▶ _ASSIGNMENT_
The required output is the line that contains "The width and" plus every line after it in the listing below, copied exactly as it appears.

== Segment start ==

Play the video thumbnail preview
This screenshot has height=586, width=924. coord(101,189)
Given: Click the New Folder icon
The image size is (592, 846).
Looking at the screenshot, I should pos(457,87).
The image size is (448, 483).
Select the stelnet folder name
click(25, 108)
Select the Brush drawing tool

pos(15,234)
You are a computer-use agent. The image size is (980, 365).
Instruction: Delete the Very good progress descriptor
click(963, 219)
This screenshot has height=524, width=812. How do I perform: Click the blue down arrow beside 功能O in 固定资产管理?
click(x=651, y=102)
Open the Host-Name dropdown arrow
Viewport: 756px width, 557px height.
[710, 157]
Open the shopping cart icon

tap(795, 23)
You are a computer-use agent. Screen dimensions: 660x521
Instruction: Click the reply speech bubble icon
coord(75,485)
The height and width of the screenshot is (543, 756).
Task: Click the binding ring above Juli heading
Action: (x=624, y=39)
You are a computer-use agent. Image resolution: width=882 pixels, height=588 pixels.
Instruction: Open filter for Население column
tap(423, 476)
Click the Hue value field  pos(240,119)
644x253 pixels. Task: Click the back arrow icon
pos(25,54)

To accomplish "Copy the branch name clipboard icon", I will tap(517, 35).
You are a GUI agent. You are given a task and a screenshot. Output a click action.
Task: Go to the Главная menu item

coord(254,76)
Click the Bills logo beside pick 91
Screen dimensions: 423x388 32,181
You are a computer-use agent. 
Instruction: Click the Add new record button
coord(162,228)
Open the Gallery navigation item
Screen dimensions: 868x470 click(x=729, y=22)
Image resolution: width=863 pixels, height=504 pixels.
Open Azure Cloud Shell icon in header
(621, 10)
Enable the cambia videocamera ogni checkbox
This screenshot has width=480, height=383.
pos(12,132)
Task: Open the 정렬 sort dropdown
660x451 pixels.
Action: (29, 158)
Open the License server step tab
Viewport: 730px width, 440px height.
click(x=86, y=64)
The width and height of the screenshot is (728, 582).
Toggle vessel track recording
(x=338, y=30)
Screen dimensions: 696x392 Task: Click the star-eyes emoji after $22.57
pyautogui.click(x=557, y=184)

== Segment end ==

▶ _RESPONSE_
The width and height of the screenshot is (728, 582).
Toggle vessel track recording
(x=338, y=30)
Screen dimensions: 696x392 Task: Click the star-eyes emoji after $22.57
pyautogui.click(x=557, y=184)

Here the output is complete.